Les enfants de l’autre compliquent l’équation
Rencontrer un homme, recréer une relation, ce n’est déjà pas simple, surtout quand on a connu l’échec et la séparation. Les enfants de l’autre compliquent l’équation. Si l’homme a un cœur, ses enfants passeront d’abord. Leur place est immuable. Il faut se faire accepter d’eux, les amadouer, devenir leur amie mais rester prudente, ne rien leur confier qui puisse se retourner contre soi. Si, encore, ce sont de tendres enfants de 4 ans… Mais des adolescents ! Des adolescents qui mentent, qui désobéissent, et qui ont pour but inconscient de chasser l’intruse qui s’est mise entre eux et leur père, qui occupe leur espace et prétend les régir. De part et d’autre le mal-être est grand.

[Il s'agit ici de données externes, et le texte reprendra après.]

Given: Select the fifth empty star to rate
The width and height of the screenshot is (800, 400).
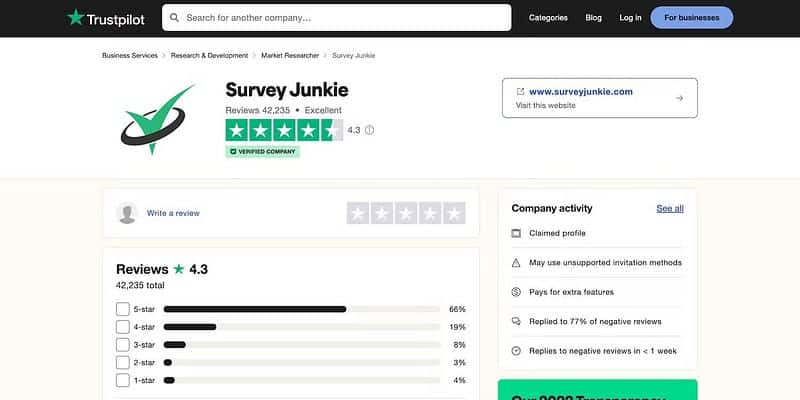Looking at the screenshot, I should [454, 213].
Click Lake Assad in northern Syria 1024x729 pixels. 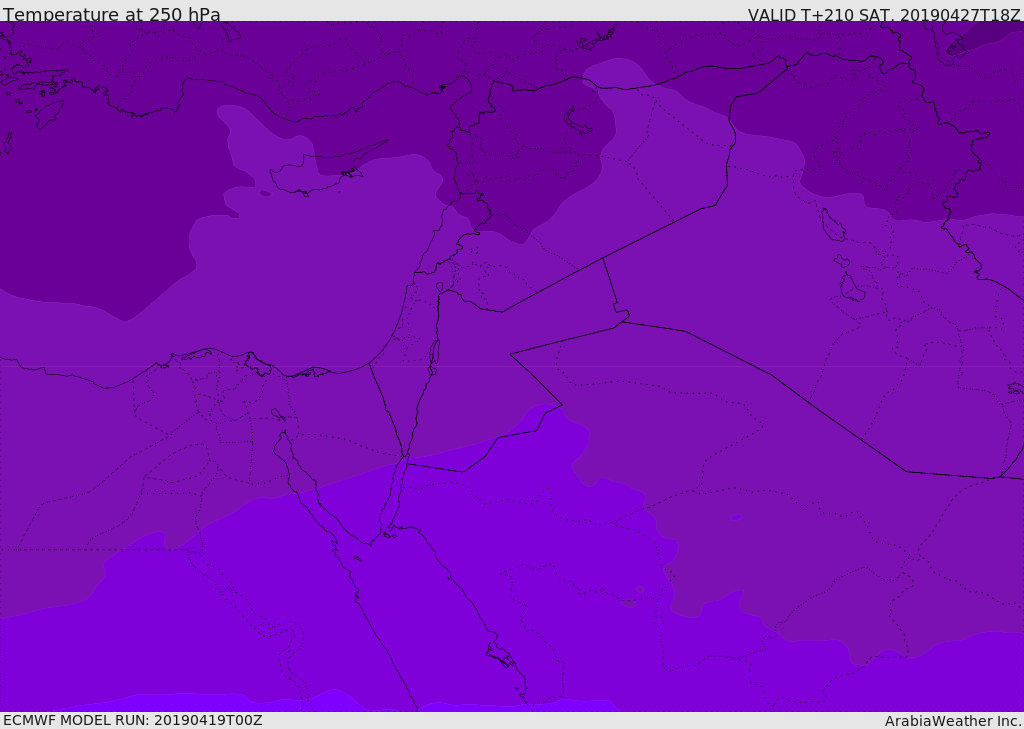(579, 122)
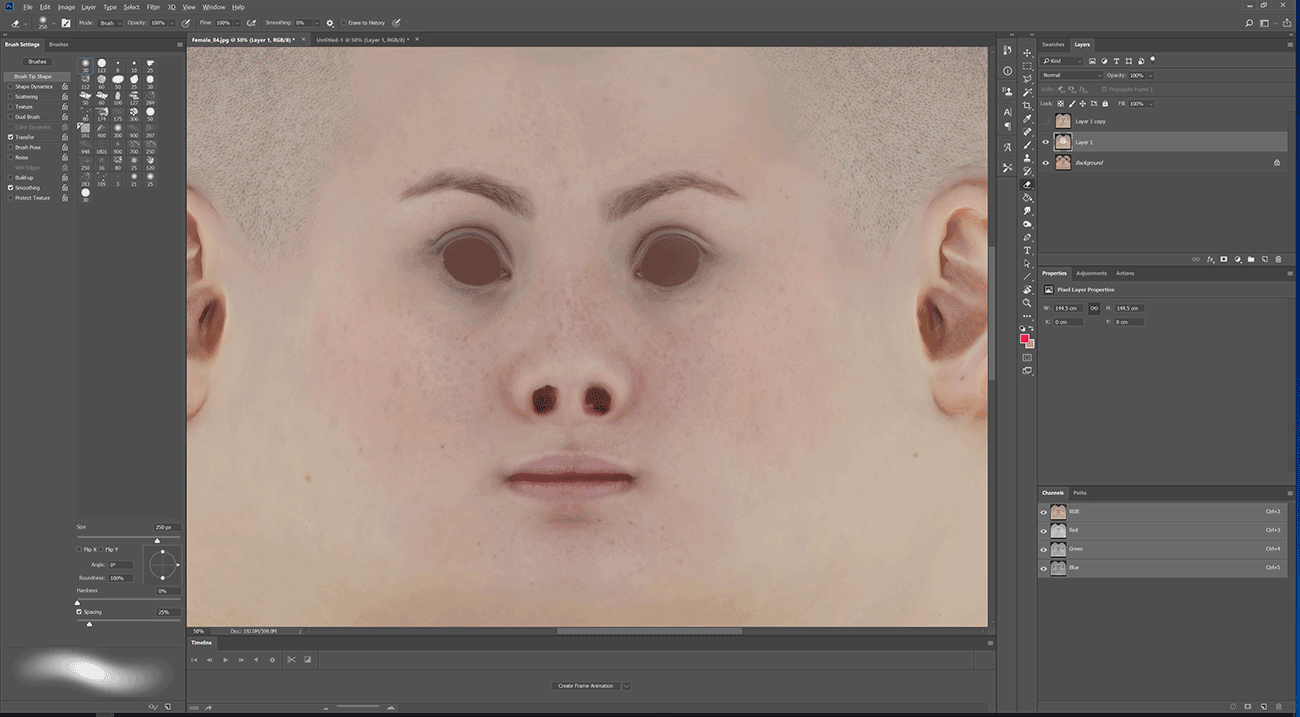
Task: Click the Paint Bucket tool
Action: coord(1027,198)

Comment fait-elle, la belle-mère, pour trouver sa place et la bonne distance ? Pour tolérer des comportements qu’elle désapprouve, pour ne pas exercer une autorité qui sera rejetée, pour accepter le conflit de loyautés, pour ne pas critiquer ni juger, pour aimer ces enfants qui ne sont pas les siens et le lui font savoir avec une cruauté qui la blesse ? Qui nient avoir mangé le plat qu’elle avait préparé pour le lendemain ou volé la trousse de maquillage dans la salle de bains ? Pour que cette famille-là existe, subsiste, il faut qu’il y ait beaucoup, beaucoup d’amour entre l’homme et la femme. Il faut que la belle-mère soit une magicienne, une jongleuse, une équilibriste bien dans sa peau, une femme ouverte, généreuse et tolérante – une superwoman.